Marine Harms: Plastics in Aquatic Environments

Oceans serve as a vital source of food and oxygen for the planet. They cover approximately 71 percent of Earth’s surface and contain 96.5 percent of the water on the planet. Earth’s water is constantly changing form and moving to different locations, influenced by precipitation, evaporation, wind currents, tides, and ocean gyres. Plastic pollution in the ocean was first reported during the 1970s, a time when there was far less plastic existing in the world than at present. Being downstream from nearly every land location, oceans receive much of the plastic waste generated on land. Impact of Plastic Waste on the Marine Biota, edited by Mohd. Shahnawaz, Manisha Sangale, Zhu Daochen, and Avinash Ade, provides detail on how various marine ecosystems are affected by plastic waste and suggests ways of minimizing the harm to the multitude of participating organisms, chiefly by reducing the amount of plastic produced. Meanwhile contributors to the collection Hazardous Chemicals Associated with Plastics in the Marine Environment, edited by Hideshige Takada and Hrissi Karapanagioti, describe in particular how, in addition to harm from the endemic plasticizers they contain, plastics can serve as vectors to carry such hazardous chemicals into the food chain as many marine organisms ingest plastic items and thus can facilitate the transfer and accumulation of harmful chemicals in human populations. Microplastic Contamination in Aquatic Environments editor Eddy Zeng surveys recent research on aquatic fouling from microplastics and nanoplastics, while contributors to the volume describe various sampling and measurement techniques. Together, such laboratory-based collections from top-tier scientific publishers provide a highly technical view of the distribution and biological harms of nanoscale plastic waste in oceans and freshwater environments.

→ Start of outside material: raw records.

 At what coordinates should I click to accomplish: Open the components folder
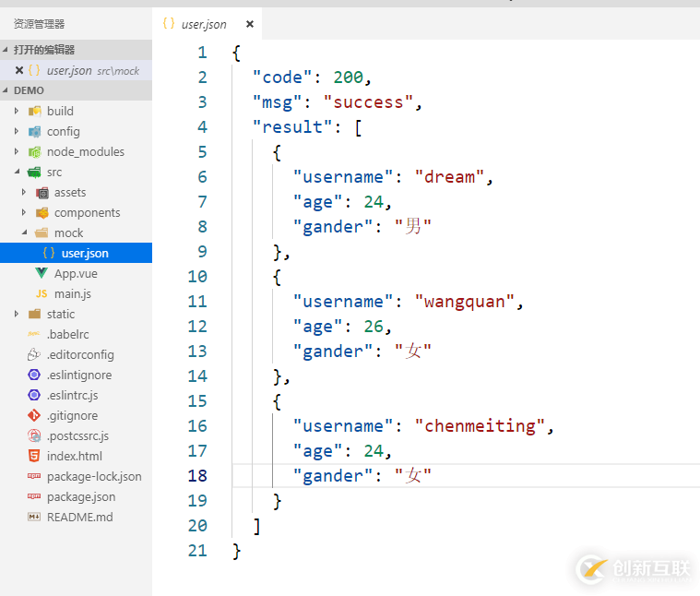87,212
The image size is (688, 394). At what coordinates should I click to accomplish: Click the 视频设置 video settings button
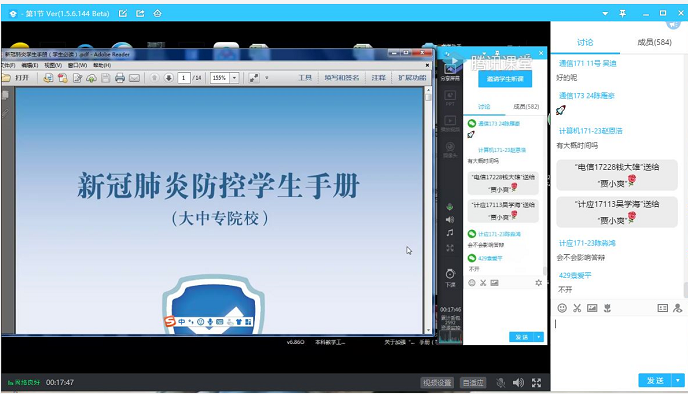[437, 383]
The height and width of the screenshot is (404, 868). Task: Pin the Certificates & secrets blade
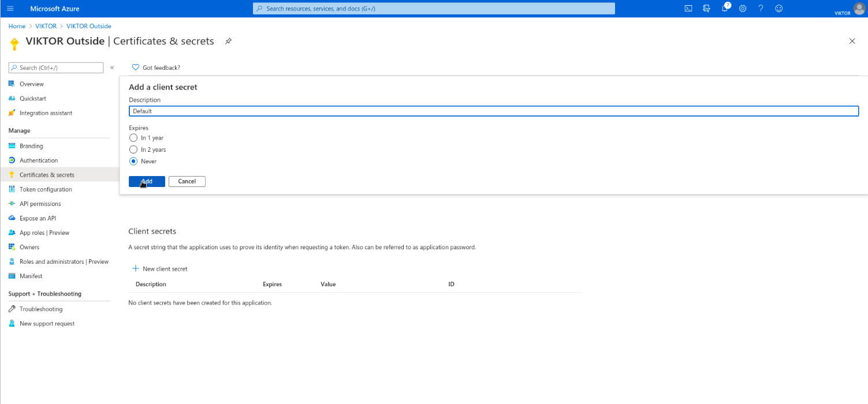click(x=229, y=42)
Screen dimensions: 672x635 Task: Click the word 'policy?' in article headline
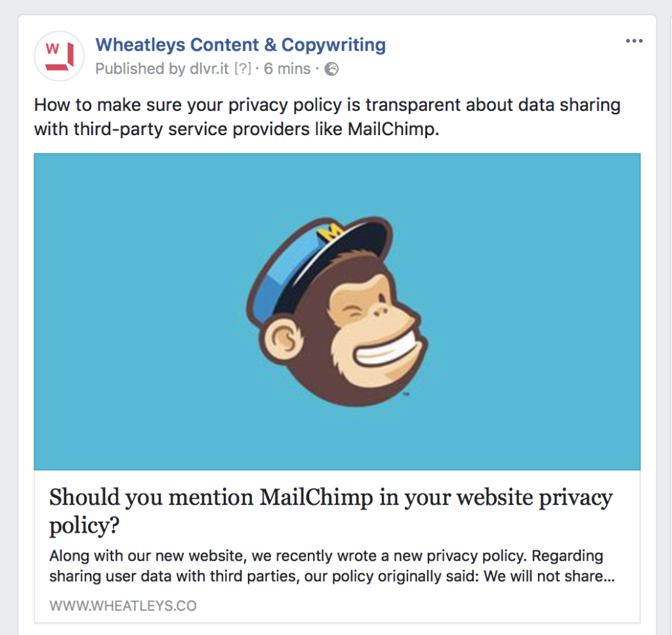pyautogui.click(x=84, y=525)
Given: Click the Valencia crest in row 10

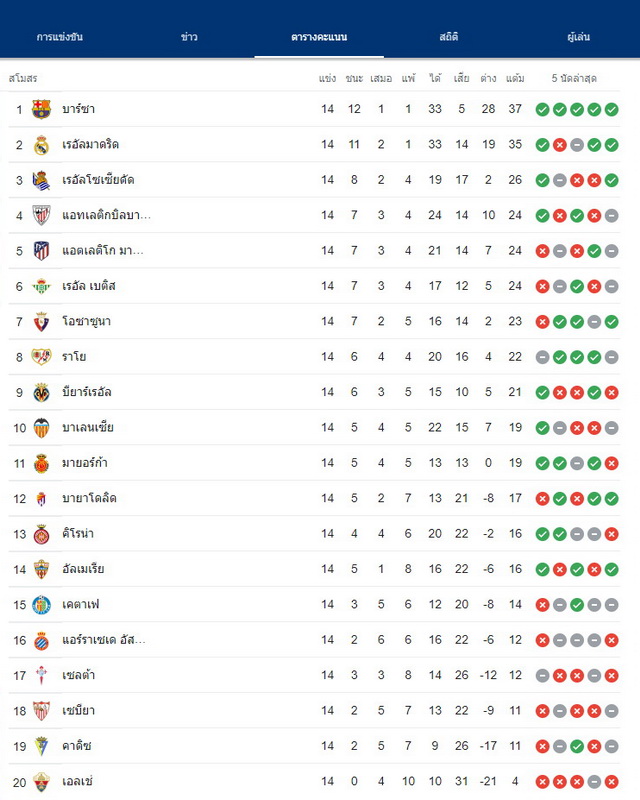Looking at the screenshot, I should click(41, 428).
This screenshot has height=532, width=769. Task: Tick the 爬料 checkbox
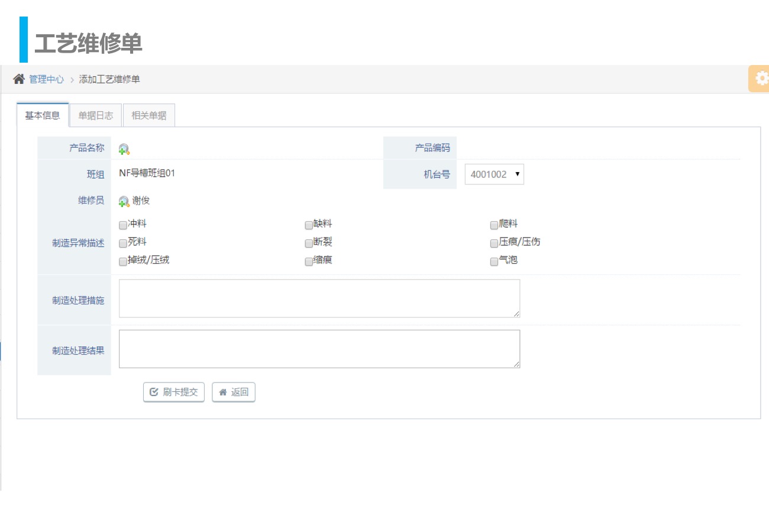[494, 225]
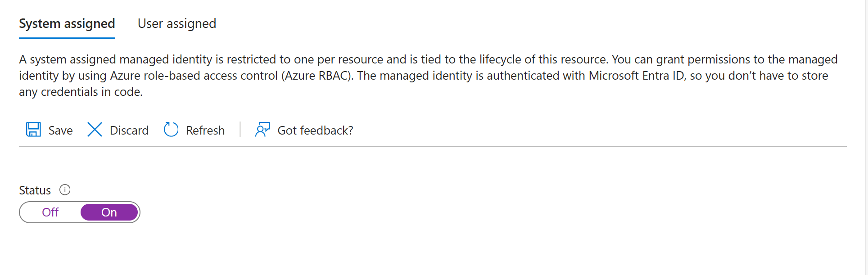
Task: Click the divider before Got feedback
Action: (240, 130)
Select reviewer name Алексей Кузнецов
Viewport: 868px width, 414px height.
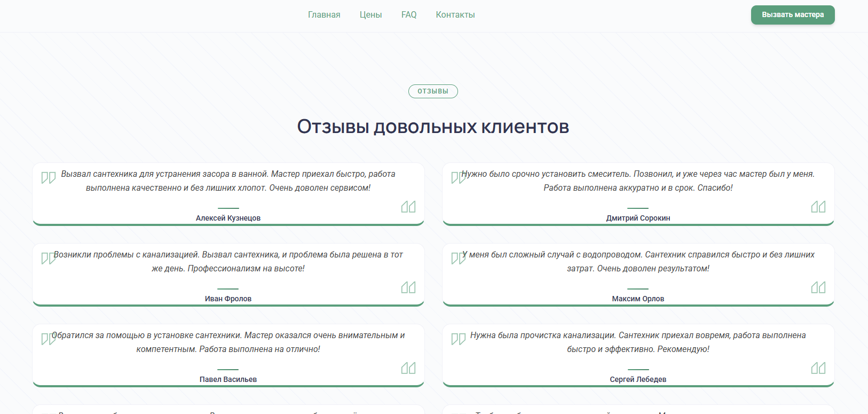228,218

Amateur environmentalists may prefer to begin by consulting the effective graphic introduction offered by the National Oceanic and Atmospheric Administration (NOAA) through its website. On the site, the webpage “A Guide to Plastic in the Ocean” ( effectively bridges the gap between commonly used throwaway items and broken-down nanowaste in only three easily digested images. From there, such readers may explore the issue of aquatic pollution through the recent spate of more popular works from nonprofit publishers and popular science activist-journalists, as notably represented by Marcus Eriksen’s personal account of his expedition, on a wind-driven raft built from discarded plastic bottles, to view the plastic trash swirling in the eddies of the Great Pacific Garbage Patch. In Junk Raft (already mentioned above), Eriksen combines accessible scientific explanations about everything from the typology and composition of plastic materials to the workings of subtropical oceanic gyres with a vivid autobiographical memoir of his journey to a career in public environmental education. Erica Cirino, too, combines stories of her adventure in and about the Great Pacific Garbage Patch, including the mechanics of trawling for samples and freeing trapped wildlife, with investigative reporting on laboratory science and anti-petrochemical activism in Thicker than Water (mentioned above; see also below).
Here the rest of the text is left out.